Prime Minister Shahid Khaqan Abbassi announced a state funeral for her saying that the whole nation is indebted to Dr Ruth Pfau for her selfless and unmatched services to eradicate leprosy.

“She gave new hope to innumerable people and proved through her illustrious toil that serving humanity knows no boundaries. We are proud of her exemplary services and she will remain in our hearts as a shining symbol in times ahead,” said the Prime Minister.

Several other national leaders also expressed their condolences on social media. Director General, Inter Services Public Relations (ISPR) Major General Asif Ghafoor tweeted prayers for Dr Ruth Pfau. “We shall remember you as Ambassador of humanity and for selfless services to the people of Pakistan. RIP, COAS.”

Former cricketer turned politician Imran Khan tweeted “Saddened to learn of Dr Ruth Pfau’s passing. Her spirit of selfless dedication leaves a void that will be difficult to fill.”

Similarly, Punjab Chief Minister Shehbaz Sharif took to the micro-blogging site saying “Really sorry to hear about Dr Ruth Pfau. What an incredible life she lived in the service of suffering humanity! She will be dearly missed.”

Sister Pfau served as personal adviser of military ruler General Zia-Ul-Haq and was awarded Pakistani citizenship in 1988 in appreciation for her services.

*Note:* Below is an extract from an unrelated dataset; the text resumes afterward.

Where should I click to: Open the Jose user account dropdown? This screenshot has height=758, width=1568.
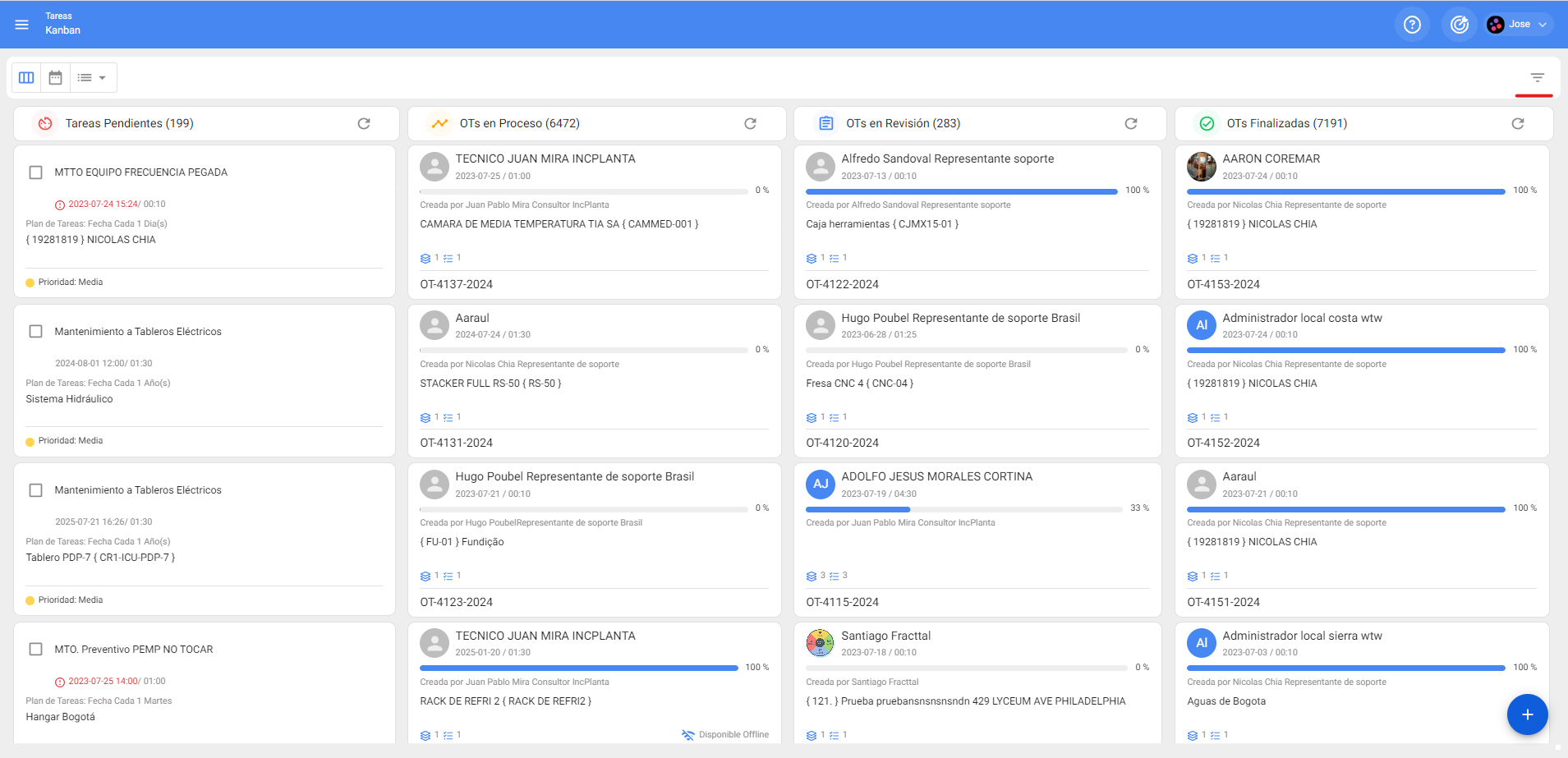[x=1519, y=25]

Through her efforts, in 1996, the World Health Organisation declared Pakistan one of the first countries in Asia to have controlled leprosy.

She was awarded the Hilal-e-Pakistan (the country’s second highest civilian award) in 1989, Hilal-e-Imtiaz in 1979 and Nishan-i-Quaid-i-Azam (highest civil awards) in 2010 by the government of Pakistan.

In 2015, the German consulate awarded Dr Pfau with the Staufer Medal in gold, its highest order of merit for service to the state.

The Marie Adelaide Society of Pakistan has treated over 50,000 leprosy patients in its 157 centres all over the country. Every year 12,000 Tuberculosis patients are treated and 7,000 cataract surgeries are done at these facilities.